The period May 4-5 is due as an important cycle turn. It is often difficult to interpret in advance whether such a cycle date will be a low, a high, or an acceleration of the trend -- but it should be one of the three. In the current instance, we are looking for an acceleration in the decline of the equity market toward an objective in the S&P 500 of 1209, and a likely minimum objective in the DJIA of 9109.

If this were to occur straight away into the week of May 18, people will likely call the move a crash, but it would simply represent the culmination of our intial decline, to be followed by a substantive bounce, but further weakness later on in the year. The charts below put the S&P in some true perspective both on a monthly basis and a zoomed-in daily basis. The Fibonacci rhythm is clear. When people talk about a tough April, one realistically must respond: the real volatility hasn't yet begun.

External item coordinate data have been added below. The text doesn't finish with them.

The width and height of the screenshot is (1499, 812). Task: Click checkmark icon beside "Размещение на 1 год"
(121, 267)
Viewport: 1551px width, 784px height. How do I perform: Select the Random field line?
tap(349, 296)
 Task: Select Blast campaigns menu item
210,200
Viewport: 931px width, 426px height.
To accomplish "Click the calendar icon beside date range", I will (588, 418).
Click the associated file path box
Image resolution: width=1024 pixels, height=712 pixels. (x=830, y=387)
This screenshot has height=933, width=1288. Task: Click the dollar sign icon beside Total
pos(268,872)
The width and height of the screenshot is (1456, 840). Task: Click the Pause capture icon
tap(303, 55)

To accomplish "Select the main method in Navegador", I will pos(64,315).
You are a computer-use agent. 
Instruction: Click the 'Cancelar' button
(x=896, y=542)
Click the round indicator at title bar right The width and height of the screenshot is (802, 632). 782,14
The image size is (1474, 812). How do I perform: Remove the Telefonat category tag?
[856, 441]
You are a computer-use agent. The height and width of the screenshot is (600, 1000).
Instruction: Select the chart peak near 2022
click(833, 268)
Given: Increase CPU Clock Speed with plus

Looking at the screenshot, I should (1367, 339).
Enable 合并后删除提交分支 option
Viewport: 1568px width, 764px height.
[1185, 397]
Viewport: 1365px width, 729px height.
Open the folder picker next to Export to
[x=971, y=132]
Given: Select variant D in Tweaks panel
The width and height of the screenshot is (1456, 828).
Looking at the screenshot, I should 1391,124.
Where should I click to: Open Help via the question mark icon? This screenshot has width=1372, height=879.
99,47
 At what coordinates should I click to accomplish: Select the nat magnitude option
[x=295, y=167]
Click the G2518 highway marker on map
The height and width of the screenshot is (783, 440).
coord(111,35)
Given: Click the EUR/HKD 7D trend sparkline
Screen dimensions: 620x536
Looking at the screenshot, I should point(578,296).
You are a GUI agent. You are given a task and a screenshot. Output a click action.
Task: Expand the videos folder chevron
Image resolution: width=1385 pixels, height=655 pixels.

Chart produced using Advanced GET End-of-Day

Chart produced using Advanced GET End-of-Day

Meanwhile, this equity weakness should be just great enough to turn the U.S. dollar lower (we are now at the top of our target band basis the Deutsche mark chart -- the bottom of our target band for the euro). The upmove in gold and gold shares that started smartly two days ago should also continue. (We argued on these pages last January that gold would likely stultify until May 4-5 and then break significantly higher -- and so it seems to be.)

After all the gyrations of early 2000, the Nasdaq and DJIA are now back in synch as of today -- both down 9% for the year. They are likely to stay that way as a potential iii of 3 of I wave down arrives.